2002 sonrası başa geçen ve de halen iktidarını devam ettiren siyasal partinin lideri de, bakanları da son yirmi yıl içinde birçok reform açıkladılar. Bunların birçoğu bırakın reform olmayı karşı reformdu. Parlamenter sistemin yerine Cumhurbaşkanlığı sistemine geçiş, öğrenim birliğinin bozulması, İstanbul Sözleşmesinin iptali gibi dönüşümler reform karşıtı tercihler olarak örnek verilebilir.

Seçim sonrası yeniden koltuğa oturan Hazine ve Maliye Bakanı Mehmet Şimşek de ekonomiye ilişkin açıklanan kararları reform diyerek anlattı. Alınan kararları okuyunca aklıma 24 Ocak 1980 tarihinde Başbakanlığın ve DPT Müsteşarı Turgut Özal’ın açıklamaları geldi. Sayın Şimşek’in açıklamaları Özal’ın konuşmasının kötü ve eksik kopyası idi. Kötü ve eksik diyorum çünkü Özal’ın konuşma yaptığı tarihte Türkiye’nin borcu çok düşüktü ve birçok kamu varlığı hala devletin elindeydi. Şimdi ise kamu borç stoku 4,7 trilyon TL, Türkiye’nin dış borcu da  475 milyar dolar düzeyinde. Yani Şimşek “reformsuz reform” yapmaya çalışmakta.

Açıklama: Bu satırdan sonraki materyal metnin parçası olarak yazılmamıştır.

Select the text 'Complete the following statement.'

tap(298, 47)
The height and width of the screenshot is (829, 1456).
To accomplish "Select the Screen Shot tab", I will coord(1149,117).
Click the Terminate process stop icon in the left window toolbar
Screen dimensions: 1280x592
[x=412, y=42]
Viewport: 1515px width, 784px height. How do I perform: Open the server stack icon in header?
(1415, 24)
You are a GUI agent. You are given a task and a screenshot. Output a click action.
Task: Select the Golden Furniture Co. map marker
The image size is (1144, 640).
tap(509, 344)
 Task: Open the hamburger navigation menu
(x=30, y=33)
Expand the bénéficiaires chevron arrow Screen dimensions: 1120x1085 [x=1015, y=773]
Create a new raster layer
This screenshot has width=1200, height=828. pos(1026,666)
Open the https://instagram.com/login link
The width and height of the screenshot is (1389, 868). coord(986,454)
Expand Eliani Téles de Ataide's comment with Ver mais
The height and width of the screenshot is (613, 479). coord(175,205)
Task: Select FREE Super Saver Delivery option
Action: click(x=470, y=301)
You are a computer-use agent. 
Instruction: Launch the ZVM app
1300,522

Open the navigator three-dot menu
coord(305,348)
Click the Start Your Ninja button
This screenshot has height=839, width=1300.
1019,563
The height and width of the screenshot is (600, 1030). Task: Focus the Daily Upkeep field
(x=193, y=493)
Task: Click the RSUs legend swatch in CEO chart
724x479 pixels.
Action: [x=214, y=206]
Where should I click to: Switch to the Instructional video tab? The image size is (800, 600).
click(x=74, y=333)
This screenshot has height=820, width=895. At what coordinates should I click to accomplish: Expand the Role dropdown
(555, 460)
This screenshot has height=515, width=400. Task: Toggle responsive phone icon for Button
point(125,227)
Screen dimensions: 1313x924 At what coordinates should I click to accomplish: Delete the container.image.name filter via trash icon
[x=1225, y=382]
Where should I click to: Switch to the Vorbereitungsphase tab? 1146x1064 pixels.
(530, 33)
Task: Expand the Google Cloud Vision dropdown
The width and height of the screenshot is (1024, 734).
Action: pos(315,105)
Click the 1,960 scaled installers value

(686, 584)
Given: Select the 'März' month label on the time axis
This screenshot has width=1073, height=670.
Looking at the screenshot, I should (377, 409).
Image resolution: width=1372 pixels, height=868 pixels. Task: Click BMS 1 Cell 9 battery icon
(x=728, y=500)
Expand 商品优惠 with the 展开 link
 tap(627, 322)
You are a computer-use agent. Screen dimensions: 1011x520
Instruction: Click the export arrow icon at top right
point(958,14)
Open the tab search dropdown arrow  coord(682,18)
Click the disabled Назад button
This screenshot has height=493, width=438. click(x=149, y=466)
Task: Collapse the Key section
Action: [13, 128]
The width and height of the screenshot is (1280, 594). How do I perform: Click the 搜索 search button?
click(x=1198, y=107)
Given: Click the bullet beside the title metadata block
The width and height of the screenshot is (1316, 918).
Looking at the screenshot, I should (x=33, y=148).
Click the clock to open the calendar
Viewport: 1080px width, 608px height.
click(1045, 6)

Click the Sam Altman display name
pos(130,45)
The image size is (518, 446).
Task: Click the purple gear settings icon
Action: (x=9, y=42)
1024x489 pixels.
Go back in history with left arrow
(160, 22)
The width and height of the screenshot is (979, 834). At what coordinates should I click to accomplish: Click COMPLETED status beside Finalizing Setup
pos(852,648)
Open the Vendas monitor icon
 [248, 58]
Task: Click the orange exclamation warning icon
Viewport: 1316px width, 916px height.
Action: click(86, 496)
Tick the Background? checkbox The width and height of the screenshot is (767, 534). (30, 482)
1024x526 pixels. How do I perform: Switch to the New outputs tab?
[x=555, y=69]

Sayın Mehmet Şimşek’e Küçük Bir Not

Temmuz ayında kamu çalışanlarının ücretleri yüzde 80 artırılırken, emeklilerin maaş artışı enflasyonun altında yüzde 25’te kaldı. Böylece bir emekli profesörün maaşı çalışan bir asistanın, imamın maşının altına düştü. Öğretim üyesi aslında emeklisi olmaz. Hala okur, makale, kitap yazar, konferans verir. Yani aslında çalışmaya devam eder. Sayın Şimşek bu kararı alırken keşke SBF’de ders aldığı bir profesörü arayıp; “hocam nasılsınız, geçinebiliyor musunuz, kitap, dergi satın alabiliyor musunuz” diye sorsa idi.